### Work instruction
Task for the records below: copy exactly from the first line on, stopping once the line with "Viewport: 1615px width, 902px height." is copied, and leave out the pictures.

### Working data
++++++++++++++++++++

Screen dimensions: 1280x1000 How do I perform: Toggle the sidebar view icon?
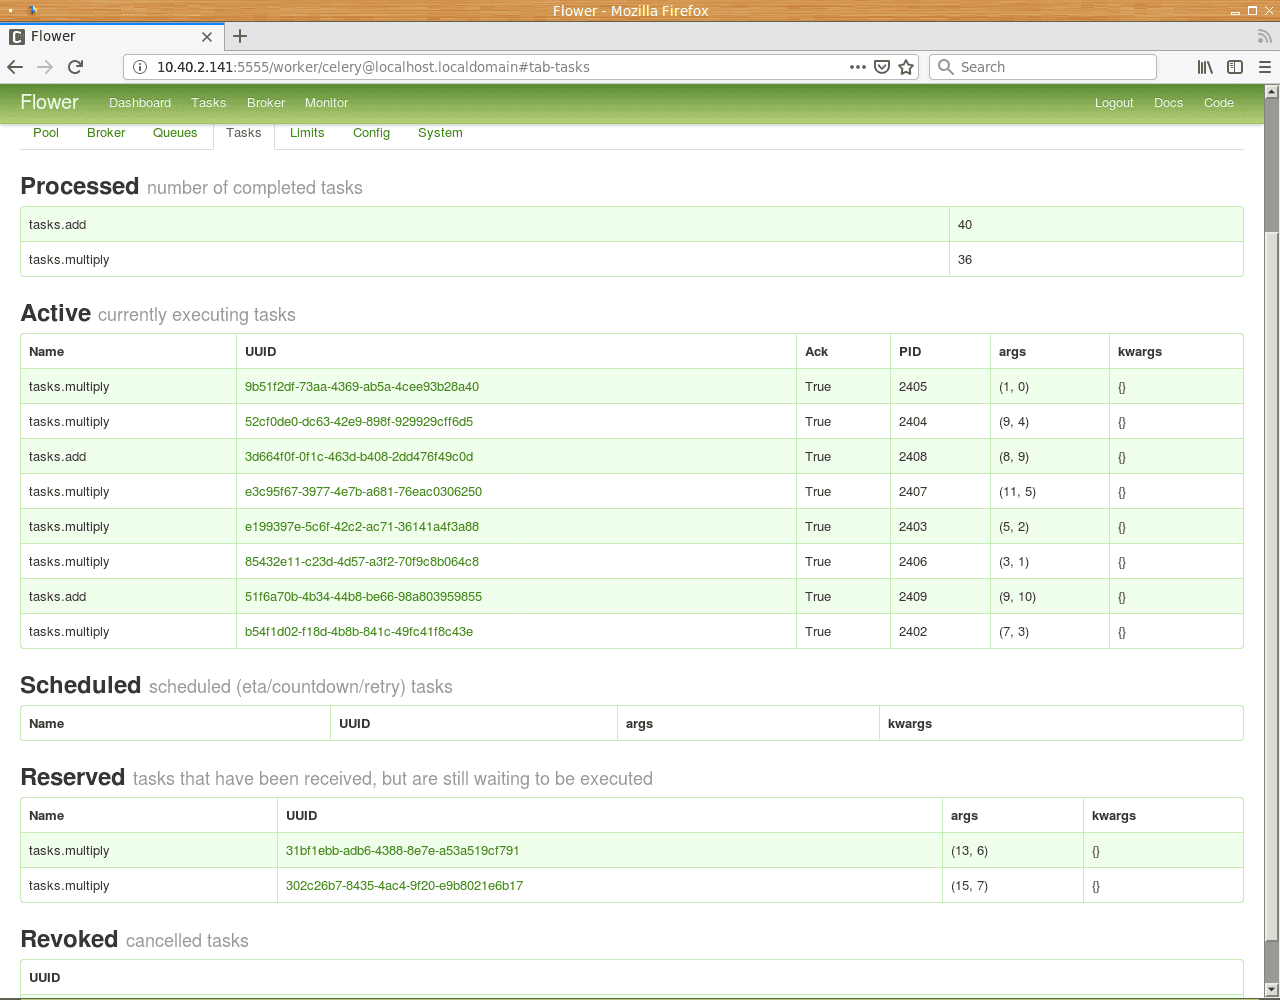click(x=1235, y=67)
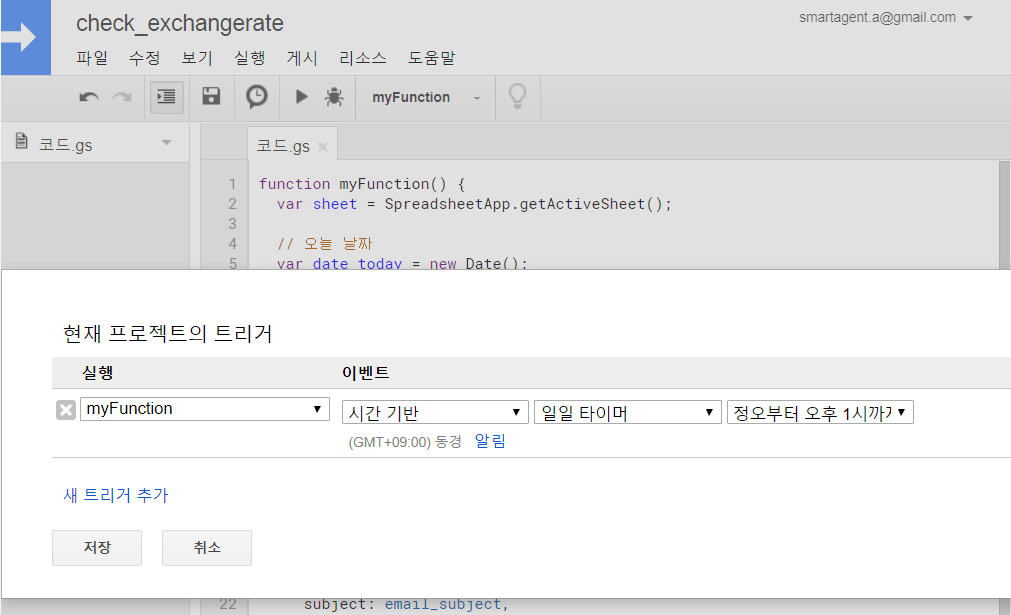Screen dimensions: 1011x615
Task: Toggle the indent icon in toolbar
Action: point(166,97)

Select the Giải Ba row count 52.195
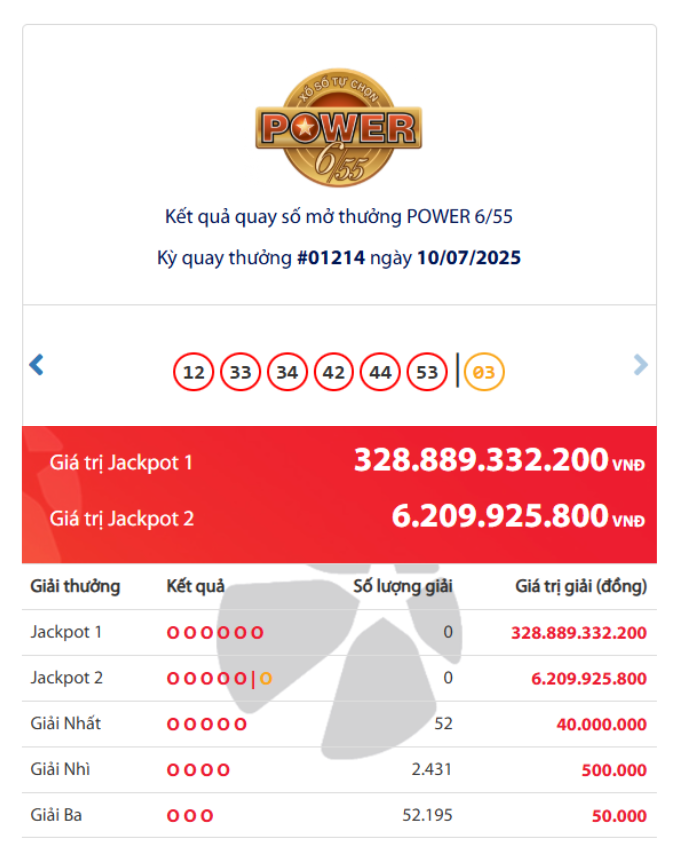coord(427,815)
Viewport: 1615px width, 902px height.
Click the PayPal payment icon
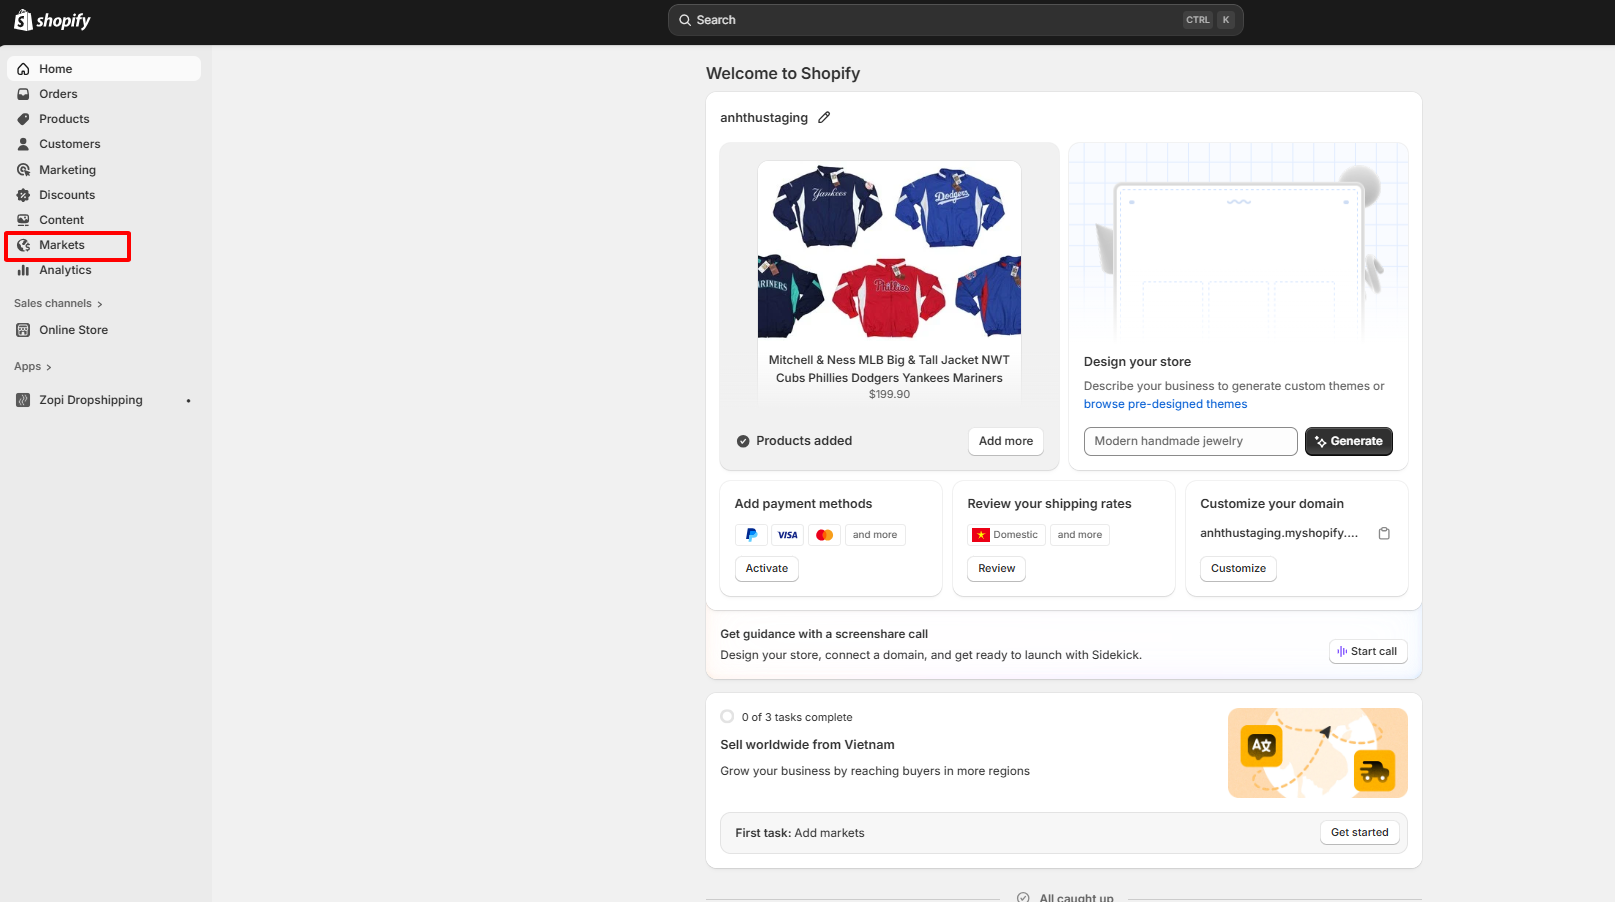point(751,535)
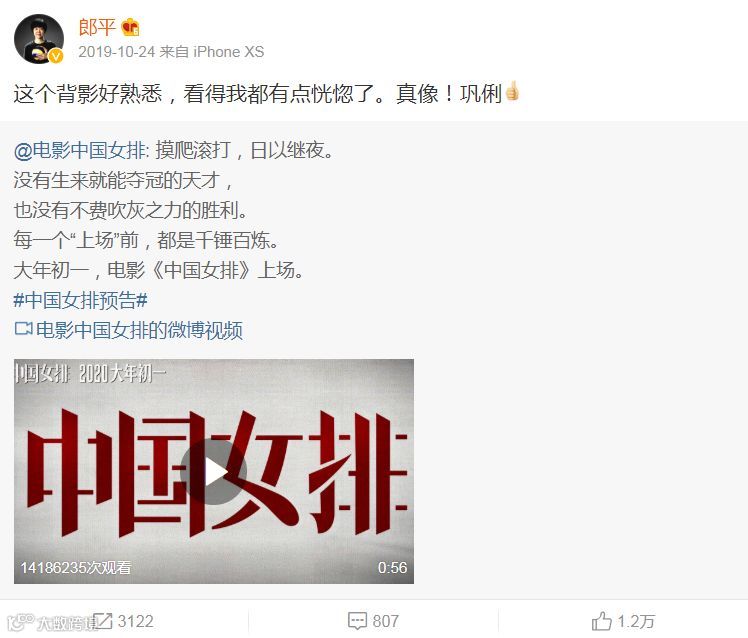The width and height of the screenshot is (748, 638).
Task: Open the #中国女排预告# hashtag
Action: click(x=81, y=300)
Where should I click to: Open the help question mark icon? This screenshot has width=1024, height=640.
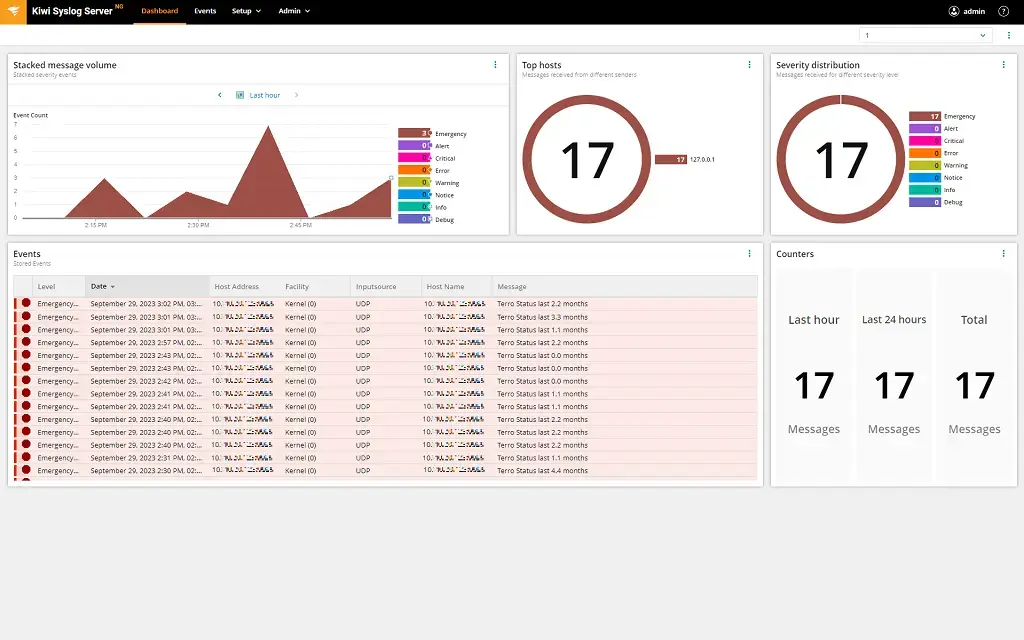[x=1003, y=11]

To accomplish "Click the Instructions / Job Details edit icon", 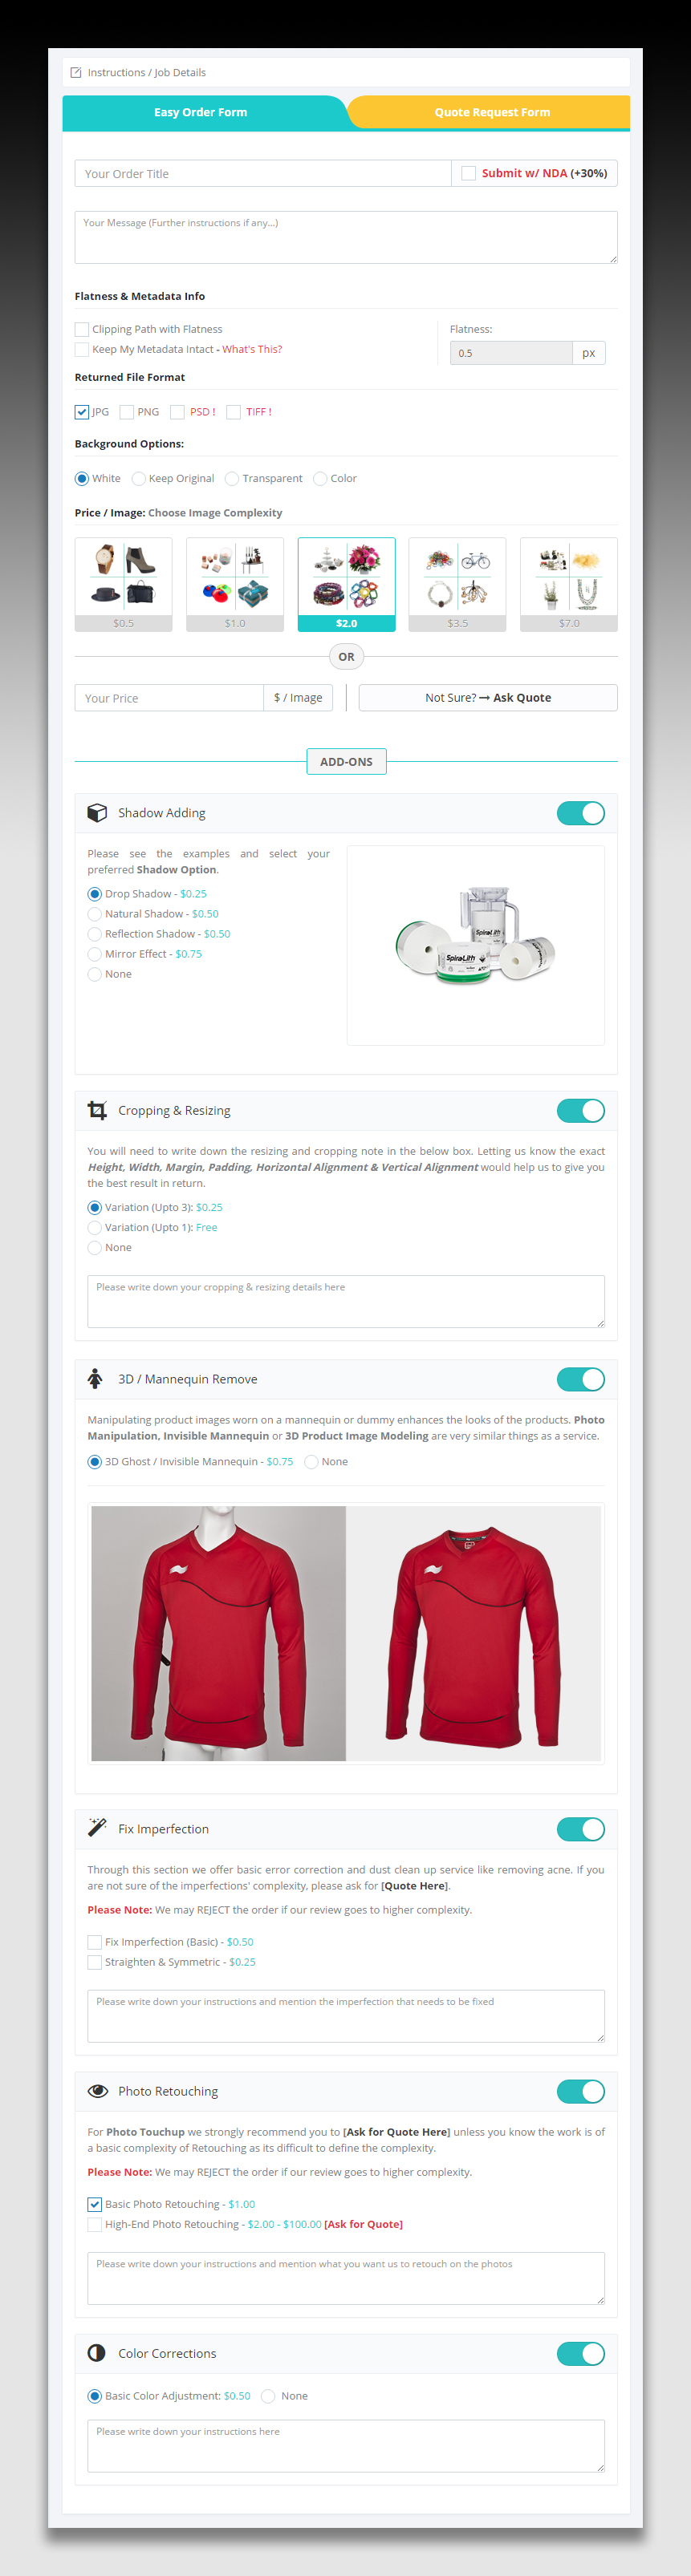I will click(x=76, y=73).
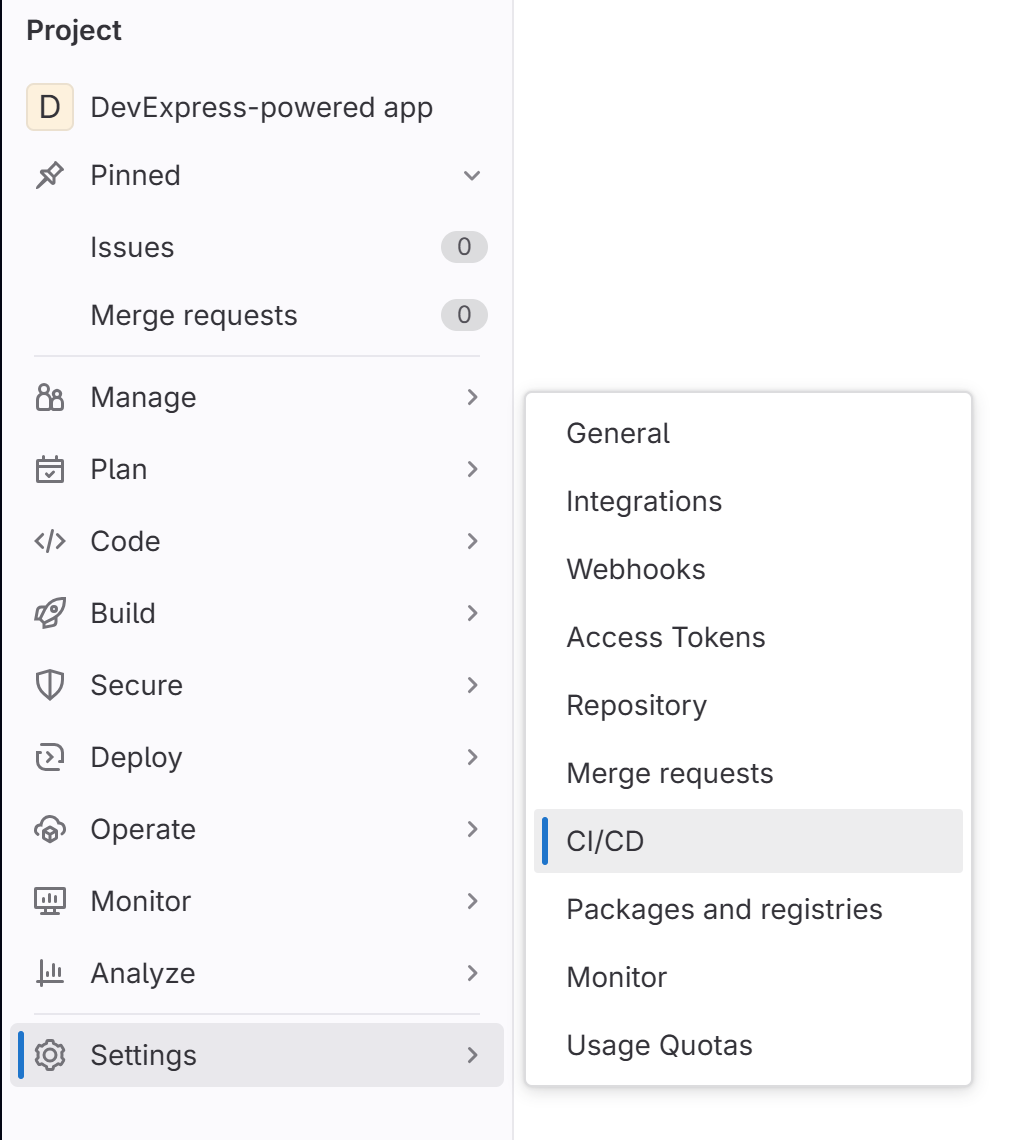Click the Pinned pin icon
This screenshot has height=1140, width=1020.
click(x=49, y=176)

++++++++++++++++++++

### Your solution
Screen dimensions: 1280x1000 How do I perform: Toggle the sidebar view icon?
click(x=1235, y=67)
Screen dimensions: 1011x615
Task: Toggle the indent icon in toolbar
Action: point(166,97)

Select the Giải Ba row count 52.195
coord(427,815)
Viewport: 1615px width, 902px height.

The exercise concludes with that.